WHAT THE EXERCISE ASKS: Give again only the lines from the line that holds "The height and" to the end of the data, inclusive, omitting all pictures.

RECORDS SUPPLIED:

======

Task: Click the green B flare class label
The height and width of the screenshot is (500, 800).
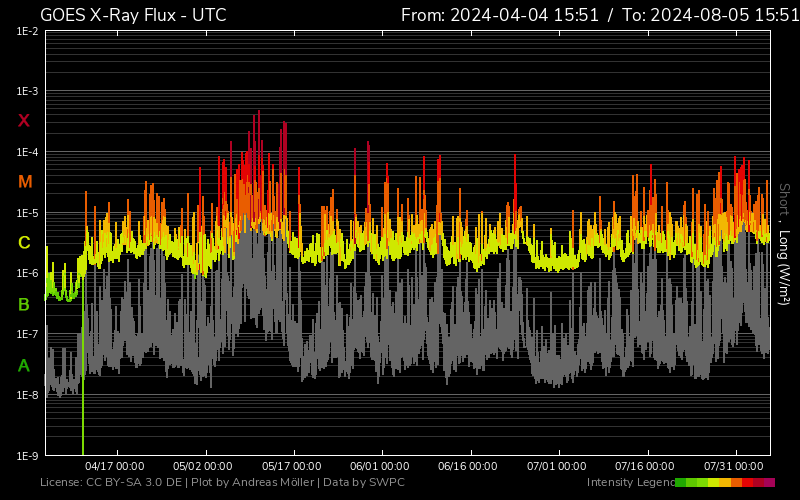Action: (x=24, y=304)
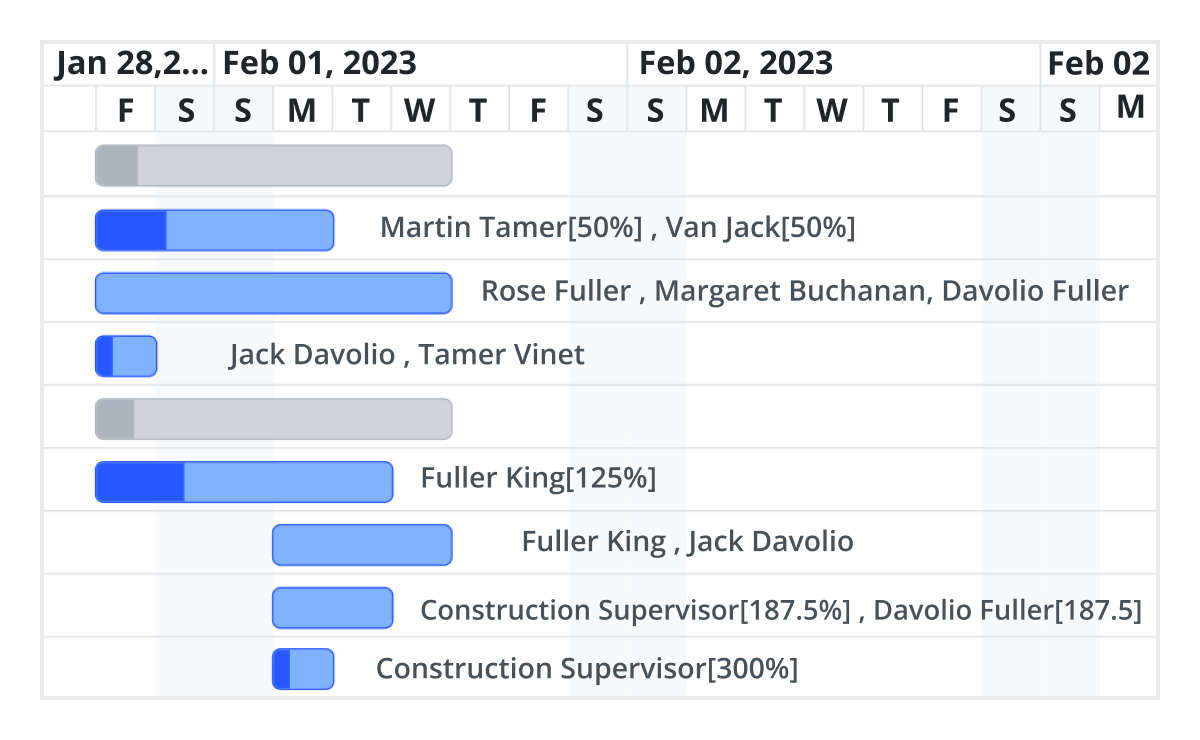1200x740 pixels.
Task: Select the Jack Davolio , Tamer Vinet task bar
Action: coord(126,355)
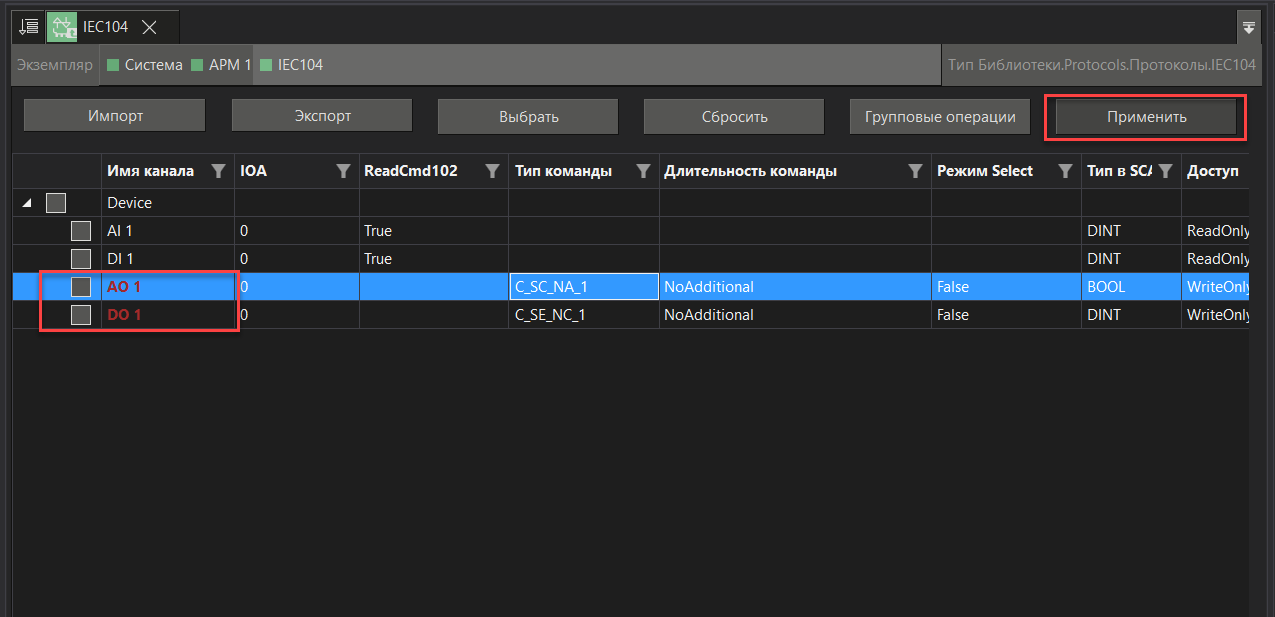Click the sort list icon in tab bar
Viewport: 1275px width, 617px height.
click(x=29, y=27)
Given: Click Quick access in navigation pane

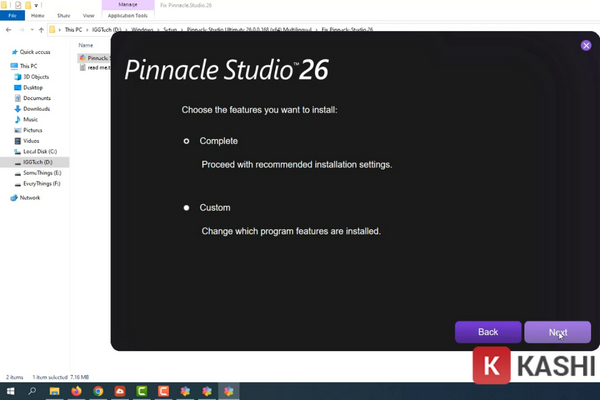Looking at the screenshot, I should pos(35,50).
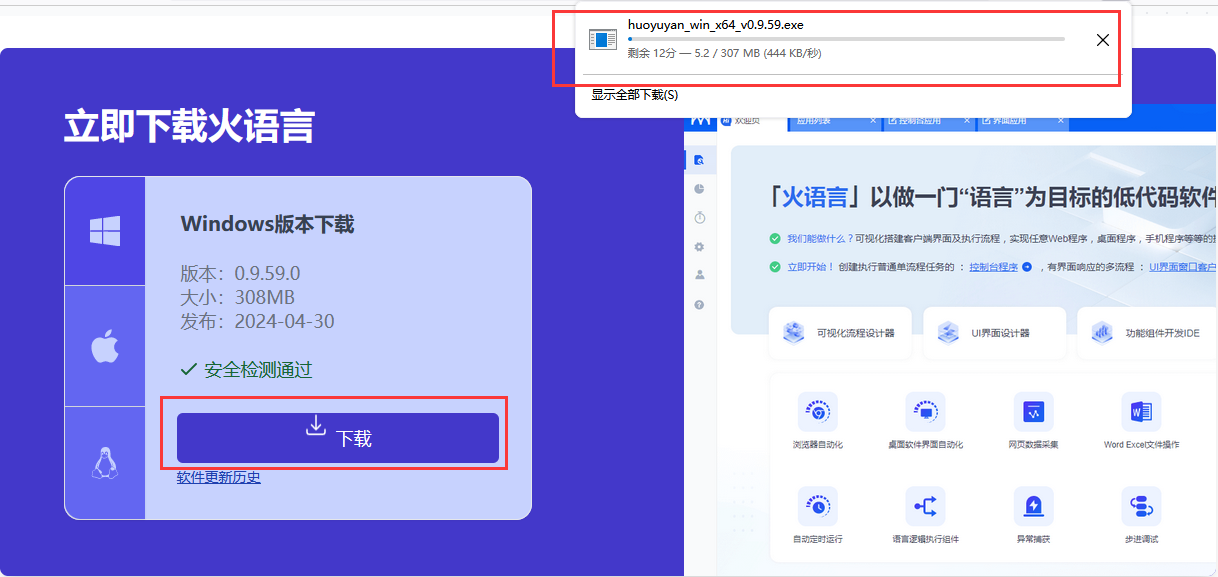
Task: Open the 软件更新历史 update history link
Action: coord(218,476)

======

OUTPUT:
The height and width of the screenshot is (500, 800).
Action: (x=24, y=304)
1200x740 pixels.
Task: Select the Jack Davolio , Tamer Vinet task bar
Action: coord(126,355)
Click the sort list icon in tab bar
Viewport: 1275px width, 617px height.
click(x=29, y=27)
Given: Click Quick access in navigation pane

Looking at the screenshot, I should pos(35,50).
Task: Open the 软件更新历史 update history link
Action: coord(218,476)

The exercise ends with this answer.